▶ Material to process
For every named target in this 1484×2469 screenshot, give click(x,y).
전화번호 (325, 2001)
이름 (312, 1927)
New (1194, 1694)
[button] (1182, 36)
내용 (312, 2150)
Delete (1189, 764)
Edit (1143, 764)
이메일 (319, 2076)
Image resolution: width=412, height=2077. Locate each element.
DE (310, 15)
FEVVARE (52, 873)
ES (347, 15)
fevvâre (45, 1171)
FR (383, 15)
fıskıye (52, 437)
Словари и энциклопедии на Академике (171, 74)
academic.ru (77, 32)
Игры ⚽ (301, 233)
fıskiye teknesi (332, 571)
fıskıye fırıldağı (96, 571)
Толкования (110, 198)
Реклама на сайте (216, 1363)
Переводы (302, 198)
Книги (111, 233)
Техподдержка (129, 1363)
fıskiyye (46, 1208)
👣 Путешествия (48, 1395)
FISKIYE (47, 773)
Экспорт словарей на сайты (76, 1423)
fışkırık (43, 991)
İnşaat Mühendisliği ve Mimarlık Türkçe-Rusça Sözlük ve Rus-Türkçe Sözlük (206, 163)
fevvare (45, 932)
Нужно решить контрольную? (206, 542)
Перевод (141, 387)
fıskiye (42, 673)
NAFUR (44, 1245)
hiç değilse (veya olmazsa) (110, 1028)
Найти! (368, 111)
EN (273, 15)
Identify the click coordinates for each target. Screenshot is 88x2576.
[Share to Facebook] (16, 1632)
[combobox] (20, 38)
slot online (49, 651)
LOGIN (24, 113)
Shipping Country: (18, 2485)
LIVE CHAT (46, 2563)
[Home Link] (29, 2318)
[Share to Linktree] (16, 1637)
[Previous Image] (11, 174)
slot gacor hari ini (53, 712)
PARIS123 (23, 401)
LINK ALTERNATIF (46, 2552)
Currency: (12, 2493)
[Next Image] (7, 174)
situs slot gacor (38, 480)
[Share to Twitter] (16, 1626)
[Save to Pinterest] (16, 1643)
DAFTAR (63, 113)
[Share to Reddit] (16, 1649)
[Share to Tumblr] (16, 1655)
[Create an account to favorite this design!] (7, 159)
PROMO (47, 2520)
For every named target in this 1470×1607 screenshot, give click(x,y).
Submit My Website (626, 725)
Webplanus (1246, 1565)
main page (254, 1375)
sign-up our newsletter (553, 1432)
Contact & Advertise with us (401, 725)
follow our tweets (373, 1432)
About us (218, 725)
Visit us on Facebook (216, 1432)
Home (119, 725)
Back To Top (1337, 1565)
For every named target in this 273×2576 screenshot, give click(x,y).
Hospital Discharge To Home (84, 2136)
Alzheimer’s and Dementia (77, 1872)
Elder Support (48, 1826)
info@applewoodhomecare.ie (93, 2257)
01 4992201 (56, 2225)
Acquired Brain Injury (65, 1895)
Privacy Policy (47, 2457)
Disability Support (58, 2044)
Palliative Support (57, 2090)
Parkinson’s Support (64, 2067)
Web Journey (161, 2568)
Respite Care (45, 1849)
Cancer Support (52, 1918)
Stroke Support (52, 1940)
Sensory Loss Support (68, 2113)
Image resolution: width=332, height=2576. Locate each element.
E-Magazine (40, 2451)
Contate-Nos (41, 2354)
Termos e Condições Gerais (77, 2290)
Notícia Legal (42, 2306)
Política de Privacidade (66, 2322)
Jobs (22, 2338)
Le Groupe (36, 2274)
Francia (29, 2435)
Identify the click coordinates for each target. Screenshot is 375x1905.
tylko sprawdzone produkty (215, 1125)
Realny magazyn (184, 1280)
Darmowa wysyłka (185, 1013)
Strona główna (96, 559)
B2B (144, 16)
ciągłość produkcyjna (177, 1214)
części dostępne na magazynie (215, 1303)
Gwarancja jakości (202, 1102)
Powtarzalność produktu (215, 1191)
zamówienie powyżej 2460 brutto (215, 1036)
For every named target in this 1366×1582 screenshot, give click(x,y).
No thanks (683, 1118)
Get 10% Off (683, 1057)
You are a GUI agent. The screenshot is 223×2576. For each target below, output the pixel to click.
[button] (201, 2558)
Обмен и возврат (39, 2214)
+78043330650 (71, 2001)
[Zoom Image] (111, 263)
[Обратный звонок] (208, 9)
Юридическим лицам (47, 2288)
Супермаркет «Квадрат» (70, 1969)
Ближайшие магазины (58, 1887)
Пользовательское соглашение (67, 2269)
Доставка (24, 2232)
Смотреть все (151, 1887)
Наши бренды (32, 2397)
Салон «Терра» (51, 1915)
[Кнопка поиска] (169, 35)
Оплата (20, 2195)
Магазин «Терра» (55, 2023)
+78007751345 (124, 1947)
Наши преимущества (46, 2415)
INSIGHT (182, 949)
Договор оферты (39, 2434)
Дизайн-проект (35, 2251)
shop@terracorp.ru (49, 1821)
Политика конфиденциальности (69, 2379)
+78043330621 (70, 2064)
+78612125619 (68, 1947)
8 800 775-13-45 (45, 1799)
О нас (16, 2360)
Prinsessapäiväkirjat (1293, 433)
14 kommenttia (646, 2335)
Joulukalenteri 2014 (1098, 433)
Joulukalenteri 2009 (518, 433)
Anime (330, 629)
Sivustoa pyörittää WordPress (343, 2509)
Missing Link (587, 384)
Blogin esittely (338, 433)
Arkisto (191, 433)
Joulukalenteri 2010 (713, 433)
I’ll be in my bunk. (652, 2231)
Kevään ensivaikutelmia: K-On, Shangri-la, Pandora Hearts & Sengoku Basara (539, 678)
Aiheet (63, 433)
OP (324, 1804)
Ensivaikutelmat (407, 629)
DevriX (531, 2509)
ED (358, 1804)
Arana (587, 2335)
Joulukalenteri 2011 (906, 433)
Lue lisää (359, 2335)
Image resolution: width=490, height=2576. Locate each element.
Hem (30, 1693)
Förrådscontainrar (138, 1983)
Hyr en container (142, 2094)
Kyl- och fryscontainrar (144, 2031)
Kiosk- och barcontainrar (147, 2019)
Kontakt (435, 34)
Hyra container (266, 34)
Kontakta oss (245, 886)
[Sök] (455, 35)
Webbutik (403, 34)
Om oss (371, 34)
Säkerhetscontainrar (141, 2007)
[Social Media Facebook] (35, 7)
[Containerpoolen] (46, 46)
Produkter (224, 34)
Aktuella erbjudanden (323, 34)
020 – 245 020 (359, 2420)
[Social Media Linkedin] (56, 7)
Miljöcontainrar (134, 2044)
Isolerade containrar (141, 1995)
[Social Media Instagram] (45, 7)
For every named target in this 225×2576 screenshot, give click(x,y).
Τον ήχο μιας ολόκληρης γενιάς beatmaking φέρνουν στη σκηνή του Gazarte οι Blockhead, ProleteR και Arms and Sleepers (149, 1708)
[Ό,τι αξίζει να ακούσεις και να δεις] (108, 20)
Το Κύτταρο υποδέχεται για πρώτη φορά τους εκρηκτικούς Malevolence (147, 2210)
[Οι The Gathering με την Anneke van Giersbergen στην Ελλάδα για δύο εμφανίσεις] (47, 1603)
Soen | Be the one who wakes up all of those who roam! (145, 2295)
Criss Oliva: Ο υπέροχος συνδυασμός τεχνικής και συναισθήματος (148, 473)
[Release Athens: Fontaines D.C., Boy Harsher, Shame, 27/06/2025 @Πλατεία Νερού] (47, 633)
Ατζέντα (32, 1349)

▶ Problem requirements
Every line of the listing is to be returned exactly as written.

▶ Answer
For every named target in this 1484×2469 screenshot, give click(x,y).
전화번호 (325, 2001)
이름 (312, 1927)
New (1194, 1694)
[button] (1182, 36)
내용 (312, 2150)
Delete (1189, 764)
Edit (1143, 764)
이메일 (319, 2076)
Image resolution: width=412, height=2077. Locate each element.
DE (310, 15)
FEVVARE (52, 873)
ES (347, 15)
fevvâre (45, 1171)
FR (383, 15)
fıskıye (52, 437)
Словари и энциклопедии на Академике (171, 74)
academic.ru (77, 32)
Игры ⚽ (301, 233)
fıskiye teknesi (332, 571)
fıskıye fırıldağı (96, 571)
Толкования (110, 198)
Реклама на сайте (216, 1363)
Переводы (302, 198)
Книги (111, 233)
Техподдержка (129, 1363)
fıskiyye (46, 1208)
👣 Путешествия (48, 1395)
FISKIYE (47, 773)
Экспорт словарей на сайты (76, 1423)
fışkırık (43, 991)
İnşaat Mühendisliği ve Mimarlık Türkçe-Rusça Sözlük ve Rus-Türkçe Sözlük (206, 163)
fevvare (45, 932)
Нужно решить контрольную? (206, 542)
Перевод (141, 387)
fıskiye (42, 673)
NAFUR (44, 1245)
hiç değilse (veya olmazsa) (110, 1028)
Найти! (368, 111)
EN (273, 15)
Identify the click coordinates for each target. Screenshot is 88x2576.
[Share to Facebook] (16, 1632)
[combobox] (20, 38)
slot online (49, 651)
LOGIN (24, 113)
Shipping Country: (18, 2485)
LIVE CHAT (46, 2563)
[Home Link] (29, 2318)
[Share to Linktree] (16, 1637)
[Previous Image] (11, 174)
slot gacor hari ini (53, 712)
PARIS123 (23, 401)
LINK ALTERNATIF (46, 2552)
Currency: (12, 2493)
[Next Image] (7, 174)
situs slot gacor (38, 480)
[Share to Twitter] (16, 1626)
[Save to Pinterest] (16, 1643)
DAFTAR (63, 113)
[Share to Reddit] (16, 1649)
[Share to Tumblr] (16, 1655)
[Create an account to favorite this design!] (7, 159)
PROMO (47, 2520)
For every named target in this 1470×1607 screenshot, give click(x,y).
Submit My Website (626, 725)
Webplanus (1246, 1565)
main page (254, 1375)
sign-up our newsletter (553, 1432)
Contact & Advertise with us (401, 725)
follow our tweets (373, 1432)
About us (218, 725)
Visit us on Facebook (216, 1432)
Home (119, 725)
Back To Top (1337, 1565)
For every named target in this 273×2576 screenshot, give click(x,y).
Hospital Discharge To Home (84, 2136)
Alzheimer’s and Dementia (77, 1872)
Elder Support (48, 1826)
info@applewoodhomecare.ie (93, 2257)
01 4992201 (56, 2225)
Acquired Brain Injury (65, 1895)
Privacy Policy (47, 2457)
Disability Support (58, 2044)
Palliative Support (57, 2090)
Parkinson’s Support (64, 2067)
Web Journey (161, 2568)
Respite Care (45, 1849)
Cancer Support (52, 1918)
Stroke Support (52, 1940)
Sensory Loss Support (68, 2113)
Image resolution: width=332, height=2576. Locate each element.
E-Magazine (40, 2451)
Contate-Nos (41, 2354)
Termos e Condições Gerais (77, 2290)
Notícia Legal (42, 2306)
Política de Privacidade (66, 2322)
Jobs (22, 2338)
Le Groupe (36, 2274)
Francia (29, 2435)
Identify the click coordinates for each target. Screenshot is 375x1905.
tylko sprawdzone produkty (215, 1125)
Realny magazyn (184, 1280)
Darmowa wysyłka (185, 1013)
Strona główna (96, 559)
B2B (144, 16)
ciągłość produkcyjna (177, 1214)
części dostępne na magazynie (215, 1303)
Gwarancja jakości (202, 1102)
Powtarzalność produktu (215, 1191)
zamówienie powyżej 2460 brutto (215, 1036)
For every named target in this 1366×1582 screenshot, give click(x,y).
No thanks (683, 1118)
Get 10% Off (683, 1057)
You are a GUI agent. The screenshot is 223×2576. For each target below, output the pixel to click.
[button] (201, 2558)
Обмен и возврат (39, 2214)
+78043330650 (71, 2001)
[Zoom Image] (111, 263)
[Обратный звонок] (208, 9)
Юридическим лицам (47, 2288)
Супермаркет «Квадрат» (70, 1969)
Ближайшие магазины (58, 1887)
Пользовательское соглашение (67, 2269)
Доставка (24, 2232)
Смотреть все (151, 1887)
Наши бренды (32, 2397)
Салон «Терра» (51, 1915)
[Кнопка поиска] (169, 35)
Оплата (20, 2195)
Магазин «Терра» (55, 2023)
+78007751345 (124, 1947)
Наши преимущества (46, 2415)
INSIGHT (182, 949)
Договор оферты (39, 2434)
Дизайн-проект (35, 2251)
shop@terracorp.ru (49, 1821)
Политика конфиденциальности (69, 2379)
+78043330621 (70, 2064)
+78612125619 (68, 1947)
8 800 775-13-45 (45, 1799)
О нас (16, 2360)
Prinsessapäiväkirjat (1293, 433)
14 kommenttia (646, 2335)
Joulukalenteri 2014 (1098, 433)
Joulukalenteri 2009 (518, 433)
Anime (330, 629)
Sivustoa pyörittää WordPress (343, 2509)
Missing Link (587, 384)
Blogin esittely (338, 433)
Arkisto (191, 433)
Joulukalenteri 2010 (713, 433)
I’ll be in my bunk. (652, 2231)
Kevään ensivaikutelmia: K-On, Shangri-la, Pandora Hearts & Sengoku Basara (539, 678)
Aiheet (63, 433)
OP (324, 1804)
Ensivaikutelmat (407, 629)
DevriX (531, 2509)
ED (358, 1804)
Arana (587, 2335)
Joulukalenteri 2011 (906, 433)
Lue lisää (359, 2335)
Image resolution: width=490, height=2576. Locate each element.
Hem (30, 1693)
Förrådscontainrar (138, 1983)
Hyr en container (142, 2094)
Kyl- och fryscontainrar (144, 2031)
Kiosk- och barcontainrar (147, 2019)
Kontakt (435, 34)
Hyra container (266, 34)
Kontakta oss (245, 886)
[Sök] (455, 35)
Webbutik (403, 34)
Om oss (371, 34)
Säkerhetscontainrar (141, 2007)
[Social Media Facebook] (35, 7)
[Containerpoolen] (46, 46)
Produkter (224, 34)
Aktuella erbjudanden (323, 34)
020 – 245 020 (359, 2420)
[Social Media Linkedin] (56, 7)
Miljöcontainrar (134, 2044)
Isolerade containrar (141, 1995)
[Social Media Instagram] (45, 7)
For every named target in this 225×2576 screenshot, give click(x,y).
Τον ήχο μιας ολόκληρης γενιάς beatmaking φέρνουν στη σκηνή του Gazarte οι Blockhead, ProleteR και Arms and Sleepers (149, 1708)
[Ό,τι αξίζει να ακούσεις και να δεις] (108, 20)
Το Κύτταρο υποδέχεται για πρώτη φορά τους εκρηκτικούς Malevolence (147, 2210)
[Οι The Gathering με την Anneke van Giersbergen στην Ελλάδα για δύο εμφανίσεις] (47, 1603)
Soen | Be the one who wakes up all of those who roam! (145, 2295)
Criss Oliva: Ο υπέροχος συνδυασμός τεχνικής και συναισθήματος (148, 473)
[Release Athens: Fontaines D.C., Boy Harsher, Shame, 27/06/2025 @Πλατεία Νερού] (47, 633)
Ατζέντα (32, 1349)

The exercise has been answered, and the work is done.